Inflation slows on lower food, fuel prices
Vietnam’s consumer prices fell 0.2 percent this month from September, the first decline since March 2007, on the back of lower fuel and food prices.
The year-on-year inflation growth slowed for a second month to 26.7 percent in October, according to figures released Saturday by the General Statistics Office (GSO) in Hanoi. It was 27.9 percent last month.
The monthly fall comes amid lower world commodity and energy prices, domestic fuel price cuts and tightened credit by Vietnamese banks.
Since the start of the year, Vietnam's consumer price index has risen by 21.6 percent, said the GSO. Prime Minister Nguyen Tan Dung last week had forecast that the annual inflation rate for 2008 would be 24 percent.
Former State Bank of Vietnam Governor Cao Sy Kiem said the most difficult stage was over. Vietnam’s inflation rate in August reached 28.3 percent, the highest year-on-year increase since at least 1992, according to GSO.
Inflation has seen “a vast improvement from earlier in the year,” DWS Vietnam Fund Ltd. said in a note sent to investors on October 23.
On October 21, the State Bank of Vietnam cut its key interest rate to 13 percent from 14 percent, with HSBC Holdings Plc saying the bank was encouraged by evidence of slowing inflation.
US Federal Reserve Chairman Ben S. Bernanke and the heads of six other central banks said this month that global inflationary pressures are moderating amid a financial crisis.
Overall food and beverage prices, which account for nearly 43 percent of the goods basket Vietnam uses to calculate the consumer price index, fell 0.42 percent September, with prices in the sub-category including rice declining 1.9 percent.
Prices in the category including transportation fell 0.9 percent from September, according to the GSO report.
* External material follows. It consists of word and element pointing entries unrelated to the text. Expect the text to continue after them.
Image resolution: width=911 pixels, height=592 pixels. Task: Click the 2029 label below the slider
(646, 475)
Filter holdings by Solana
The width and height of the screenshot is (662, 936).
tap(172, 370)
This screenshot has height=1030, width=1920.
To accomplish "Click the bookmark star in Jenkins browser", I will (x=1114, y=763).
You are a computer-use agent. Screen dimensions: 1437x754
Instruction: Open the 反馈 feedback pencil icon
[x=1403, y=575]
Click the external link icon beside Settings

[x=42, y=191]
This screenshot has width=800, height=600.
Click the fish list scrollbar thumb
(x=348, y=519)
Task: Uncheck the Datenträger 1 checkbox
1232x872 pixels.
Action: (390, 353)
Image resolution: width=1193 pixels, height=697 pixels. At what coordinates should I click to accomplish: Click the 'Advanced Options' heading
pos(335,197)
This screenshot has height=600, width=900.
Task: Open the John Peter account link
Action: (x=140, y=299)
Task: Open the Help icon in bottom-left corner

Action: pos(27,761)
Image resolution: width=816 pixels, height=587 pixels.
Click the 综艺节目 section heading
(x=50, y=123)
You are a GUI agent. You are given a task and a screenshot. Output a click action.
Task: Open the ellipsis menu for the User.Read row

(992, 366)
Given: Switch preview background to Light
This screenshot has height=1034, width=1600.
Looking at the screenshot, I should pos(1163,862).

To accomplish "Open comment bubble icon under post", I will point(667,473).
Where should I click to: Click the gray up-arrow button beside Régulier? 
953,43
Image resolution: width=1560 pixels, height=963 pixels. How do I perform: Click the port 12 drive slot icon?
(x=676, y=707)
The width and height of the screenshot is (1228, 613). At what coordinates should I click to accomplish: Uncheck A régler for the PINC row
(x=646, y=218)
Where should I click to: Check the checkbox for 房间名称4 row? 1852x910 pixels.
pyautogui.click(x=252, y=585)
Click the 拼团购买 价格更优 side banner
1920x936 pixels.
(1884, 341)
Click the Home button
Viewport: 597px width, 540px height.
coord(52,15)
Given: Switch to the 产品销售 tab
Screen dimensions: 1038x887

The price of 92-RON gasoline, the country’s most commonly used grade, is now at VND15,500 ($0.92) per liter, down from VND17,000 at the beginning of the month.
Prices in the category including construction materials declined 1.1 percent, month-on-month.
Local companies are having difficulty securing financing after a rise in interest rates earlier in the year, and amid a government focus on keeping credit expansion in check, the UK-listed fund Vietnam Holding Ltd. said this month. “Inflation has responded to policy changes,” it said.
Head of the Economic Institute of Ho Chi Minh City Tran Du Lich said slower inflation is a “good sign” but warned that “risks of high inflation still exist.”
However, Kiem called for continuing the prioritizing inflation fight by retaining the tightened monetary policy.
Lich suggested the government takes measures to encourage bank loans to agricultural production and small-and medium-sized enterprises.